The Conspiracy Narrative
Because Covid-19 seems to justify so many items on the totalitarian wish list, there are those who believe it to be a deliberate power play. It is not my purpose to advance that theory nor to debunk it, although I will offer some meta-level comments. First a brief overview.
The theories (there are many variants) talk about Event 201 (sponsored by the Gates Foundation, CIA, etc. last September), and a 2010 Rockefeller Foundation white paper detailing a scenario called “Lockstep,” both of which lay out the authoritarian response to a hypothetical pandemic. They observe that the infrastructure, technology, and legislative framework for martial law has been in preparation for many years. All that was needed, they say, was a way to make the public embrace it, and now that has come. Whether or not current controls are permanent, a precedent is being set for:
- • The tracking of people’s movements at all times (because coronavirus)
- • The suspension of freedom of assembly (because coronavirus)
- • The military policing of civilians (because coronavirus)
- • Extrajudicial, indefinite detention (quarantine, because coronavirus)
- • The banning of cash (because coronavirus)
- • Censorship of the Internet (to combat disinformation, because coronavirus)
- • Compulsory vaccination and other medical treatment, establishing the state’s sovereignty over our bodies (because coronavirus)

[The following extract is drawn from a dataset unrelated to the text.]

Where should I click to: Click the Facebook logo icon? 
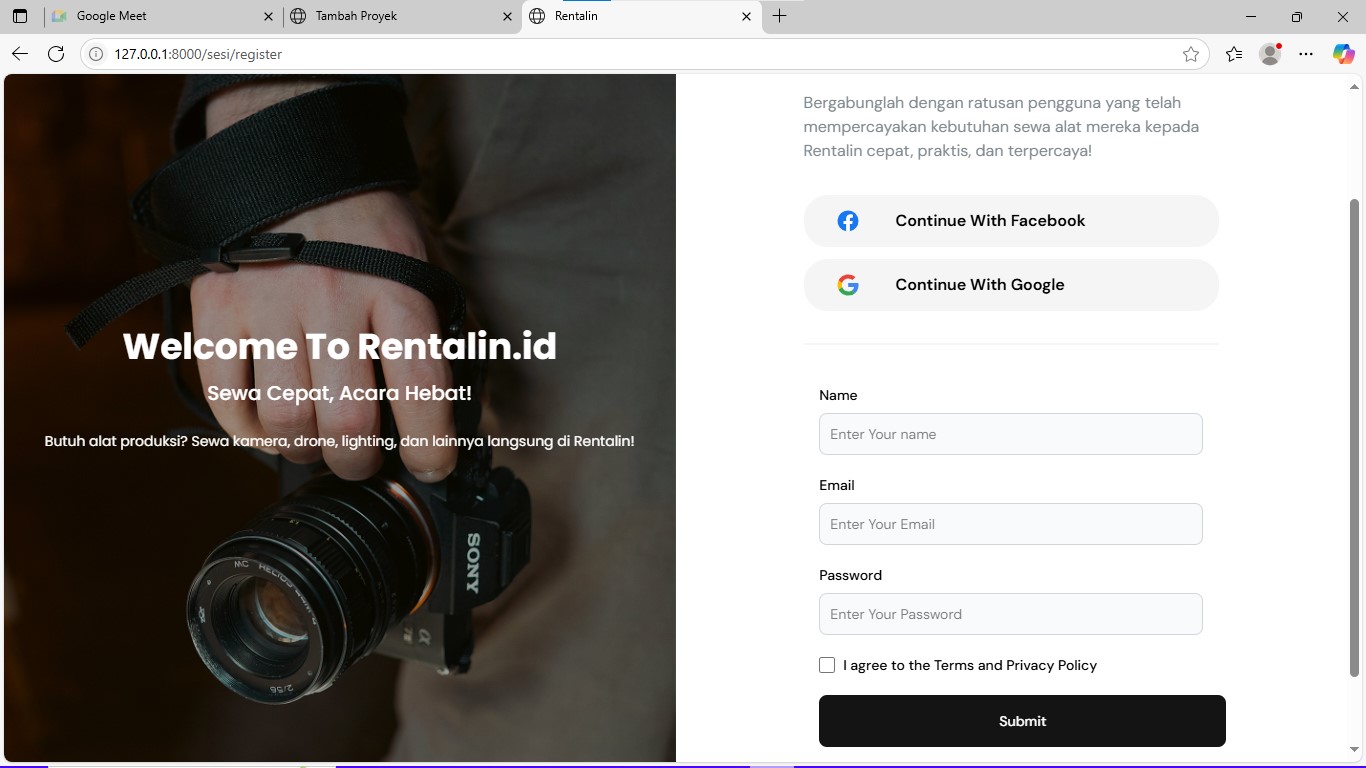tap(848, 221)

- • The classification of all activities and destinations into the expressly permitted and the expressly forbidden (you can leave your house for this, but not that), eliminating the un-policed, non-juridical gray zone. That totality is the very essence of totalitarianism. Necessary now though, because, well, coronavirus.

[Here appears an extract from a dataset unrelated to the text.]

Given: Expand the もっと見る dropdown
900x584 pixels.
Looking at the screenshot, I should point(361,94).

This is juicy material for conspiracy theories. For all I know, one of those theories could be true; however, the same progression of events could unfold from an unconscious systemic tilt toward ever-increasing control. Where does this tilt come from? It is woven into civilization’s DNA. For millennia, civilization (as opposed to small-scale traditional cultures) has understood progress as a matter of extending control onto the world: domesticating the wild, conquering the barbarians, mastering the forces of nature, and ordering society according to law and reason. The ascent of control accelerated with the Scientific Revolution, which launched “progress” to new heights: the ordering of reality into objective categories and quantities, and the mastering of materiality with technology. Finally, the social sciences promised to use the same means and methods to fulfill the ambition (which goes back to Plato and Confucius) to engineer a perfect society.
Those who administer civilization will therefore welcome any opportunity to strengthen their control, for after all, it is in service to a grand vision of human destiny: the perfectly ordered world, in which disease, crime, poverty, and perhaps suffering itself can be engineered out of existence. No nefarious motives are necessary. Of course they would like to keep track of everyone – all the better to ensure the common good. For them, Covid-19 shows how necessary that is. “Can we afford democratic freedoms in light of the coronavirus?” they ask. “Must we now, out of necessity, sacrifice those for our own safety?” It is a familiar refrain, for it has accompanied other crises in the past, like 9/11.
To rework a common metaphor, imagine a man with a hammer, stalking around looking for a reason to use it. Suddenly he sees a nail sticking out. He’s been looking for a nail for a long time, pounding on screws and bolts and not accomplishing much. He inhabits a worldview in which hammers are the best tools, and the world can be made better by pounding in the nails. And here is a nail! We might suspect that in his eagerness he has placed the nail there himself, but it hardly matters. Maybe it isn’t even a nail that’s sticking out, but it resembles one enough to start pounding. When the tool is at the ready, an opportunity will arise to use it.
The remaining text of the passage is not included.